'The level of suffering we have seen is unbearable'
Greek Prime Minister Alexis Tsipras this weekend asked Europe to help in handling tens of thousands of refugees coming in from Syria, Afghanistan and other war zones, saying on Friday his cash-strapped country could not deal with them alone.
The influx has piled pressure on Greece's services at a time when its own citizens are struggling with harsh cuts and its government is negotiating with the EU and the IMF for fresh loans to stave off economic collapse.
Boatloads of migrants arriving every day had triggered a "humanitarian crisis within the economic crisis," Tsipras said. "The EU is being tested on the issue of Greece. It has responded negatively on the economic front - that's my view. I hope it will respond positively on the humanitarian front," he said.
The comments came as the United Nations refugee agency (UNHCR) called on Greece to take control of the "total chaos" on Mediterranean islands, where thousands of migrants have landed. About 124,000 have arrived this year by sea, many via Turkey, says Vincent Cochetel, UNHCR director for Europe.
"The level of suffering we have seen on the islands is unbearable. People arrive thinking they are in the European Union. But what we have seen was not anything acceptable in terms of standards of treatment," Cochetel said after visiting the Greek islands of Lesbos, Kos and Chios.
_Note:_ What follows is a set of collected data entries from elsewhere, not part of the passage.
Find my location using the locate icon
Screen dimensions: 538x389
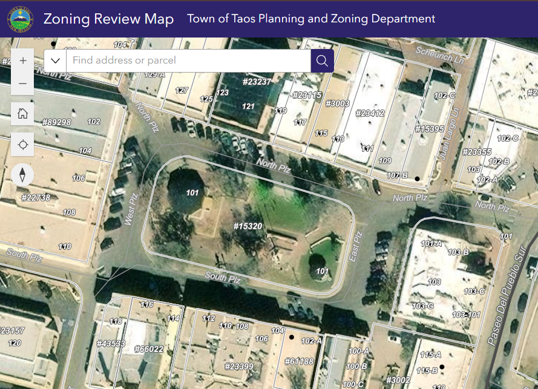point(22,145)

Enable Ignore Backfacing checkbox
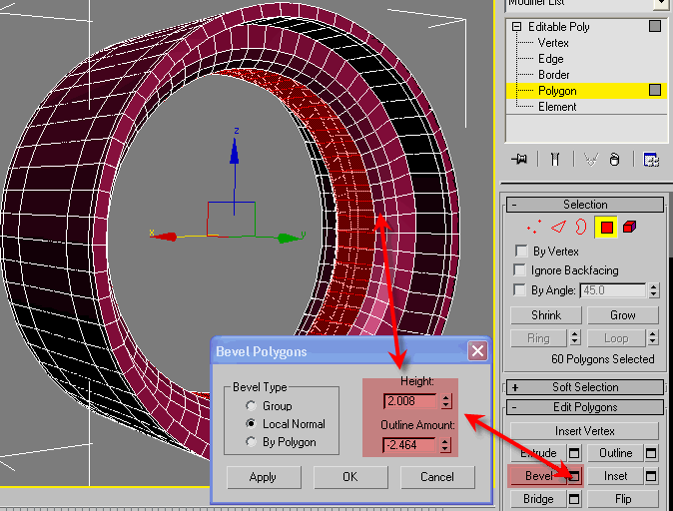520,270

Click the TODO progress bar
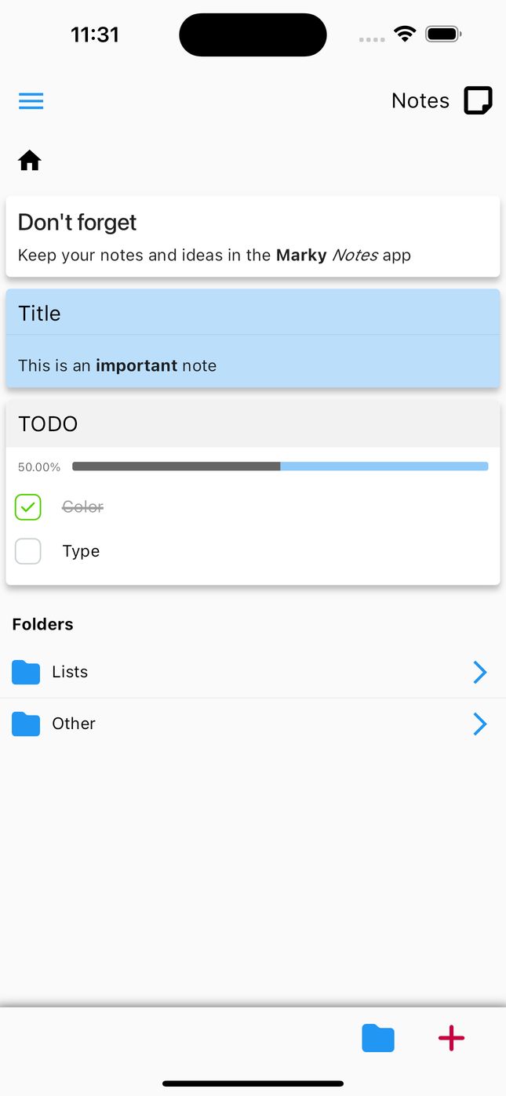pyautogui.click(x=280, y=466)

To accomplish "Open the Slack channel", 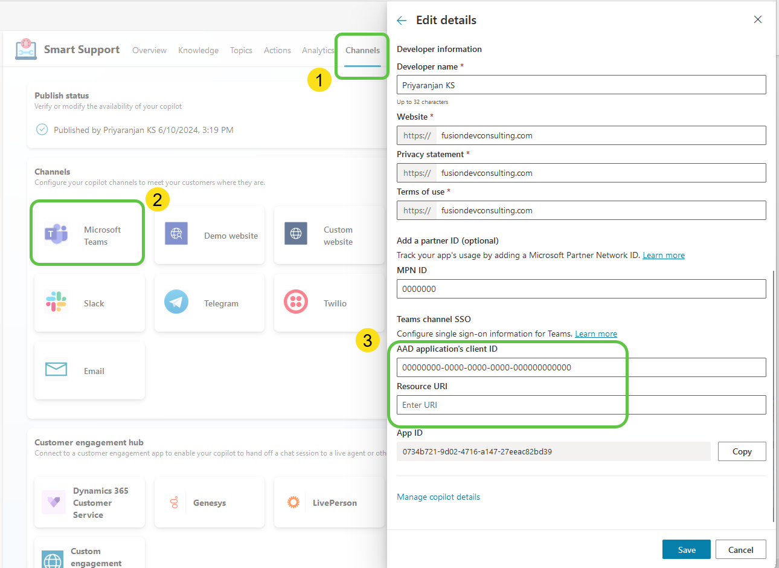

"I have never seen a situation like that. This is the European Union - and this is totally shameful," he added.
At a makeshift refugee centre at Kara Tepe, a hilltop about 5km north of Lesbos island's main town of Mytilene, about 50 white tents provided by the local council struggled to accommodate the waves of people coming in daily.
Rubbish littered the area and locals said 16 toilets were frequently blocked despite attempts by authorities to keep the area clean.
Up to 10 people could be seen sharing one of the tents, while others lay on pieces of cardboard, jostling for space under the shade of olive trees in sweltering heat.
Tsipras said the problem was a European issue, not just a Greek one. He said ministries would coordinate to help relieve the burden on distant islands and that a special unit would be set up to make use of dedicated EU funds to beef up border controls and integrate migrants into society.
The EU has sought to share the burden of the refugees across its member countries, but responses to humanitarian proposals have so far been mixed. EU leaders have pledged to relocate 16,000 migrants over two years, which Cochetel called "far too little and too late".
The appeal from Brussels is a fresh sign of Europe's inability to manage the influx and share out refugees who arrive. It comes as incidents multiply involving migrants in France who want to go to Britain where it is easier for undocumented people to find work.
Britain has said it will not participate in any EU scheme. It is currently struggling with thousands of migrants seeking to enter via the Channel Tunnel.
Others are more accommodating. Deputy mayor of the city of Paris, Bruno Julliard, told French radio that the city is turning a blind eye to humanitarian groups converting abandoned public buildings into migrant centres.